CLDF aprova regras para escolas cívico-militares da rede do DF
Projeto de Roosevelt (PL) define gestão compartilhada entre Educação e Segurança Pública, uniforme padronizado e audiência pública antes da adesão
A Câmara Legislativa do Distrito Federal aprovou o projeto que cria o marco legal das escolas cívico-militares da rede pública de ensino do DF. O PL 1.739/2025, do deputado distrital Roosevelt (PL), regulamenta a gestão, a organização escolar, as normas disciplinares e as atividades desenvolvidas nessas unidades, que até agora funcionavam sem norma distrital específica.
O texto seguiu para análise do governador, que pode sancioná-lo ou vetá-lo. Se sancionado, entra em vigor 90 dias após a publicação.
Quem manda em quê
A parte mais concreta do projeto é a divisão de responsabilidades. A Secretaria de Educação continua responsável pela gestão pedagógica e administrativa das escolas. A Secretaria de Segurança Pública assume a gestão disciplinar, com participação de efetivo da Polícia Militar e do Corpo de Bombeiros.
Na prática, o professor segue respondendo pelo conteúdo e pela avaliação, e o militar atua no regulamento de conduta, na entrada e saída dos estudantes e nas atividades de ordem unida.
O que o projeto define
- diretrizes gerais de excelência acadêmica, civismo e disciplina;
- ações preventivas de segurança escolar;
- uso obrigatório de uniforme padronizado;
- regulamento disciplinar próprio, com regras de conduta, deveres dos estudantes e procedimentos de defesa;
- atividades extracurriculares de ética, cidadania, ordem unida, esportes, teatro e musicalização;
- audiência pública obrigatória antes de qualquer escola aderir ao modelo;
- hino oficializado como símbolo de integração das unidades.

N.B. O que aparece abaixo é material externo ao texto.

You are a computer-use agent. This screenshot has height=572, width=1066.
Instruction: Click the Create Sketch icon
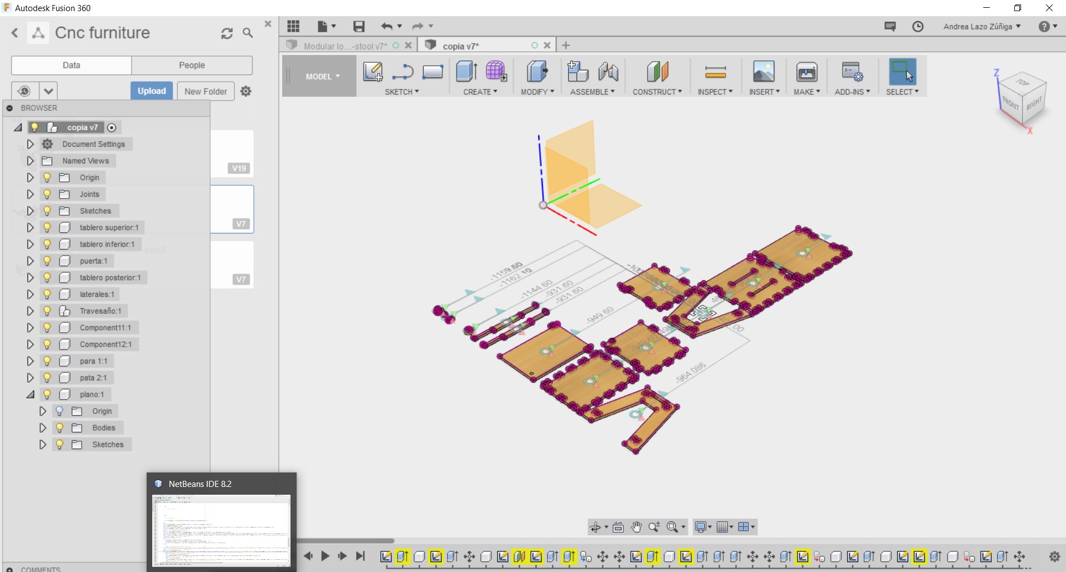372,72
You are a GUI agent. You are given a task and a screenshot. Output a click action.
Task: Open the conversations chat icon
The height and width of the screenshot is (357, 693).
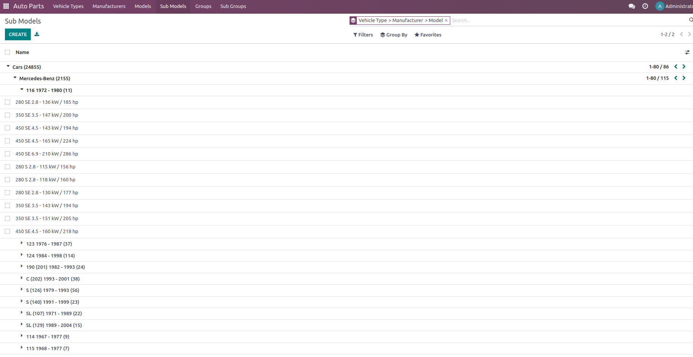pyautogui.click(x=631, y=6)
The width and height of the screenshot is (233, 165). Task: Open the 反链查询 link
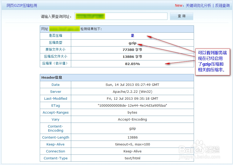(222, 5)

O texto também institui o Dia do Colégio Cívico-Militar do DF, a ser comemorado todo 5 de setembro.
O argumento do autor
Para o deputado Roosevelt, a regulamentação contribui para o fortalecimento da identidade institucional, a otimização dos recursos do poder público e o aprimoramento do direito à educação de qualidade.
A audiência pública prévia é o ponto que mais interessa a quem tem filho na rede: nenhuma escola pode ser convertida ao modelo sem consulta à comunidade escolar.
A contestação
O Sindicato dos Professores no DF e o Sindicato dos Trabalhadores em Políticas Públicas e Gestão Educacional do DF divulgaram notas contrárias à proposta durante a tramitação. As entidades sustentam que a ampliação do modelo militariza a rede pública e reduz o alcance da gestão democrática prevista na legislação educacional.
Nenhuma das duas entidades apresentou pedido formal de veto até a publicação desta reportagem.
O que acontece agora
Enquanto o texto aguarda sanção, as escolas cívico-militares já existentes seguem funcionando com as regras atuais. A norma passa a valer apenas 90 dias depois de eventual publicação, prazo que serve para adequação de regimentos internos e para a realização das audiências públicas nas unidades interessadas em aderir.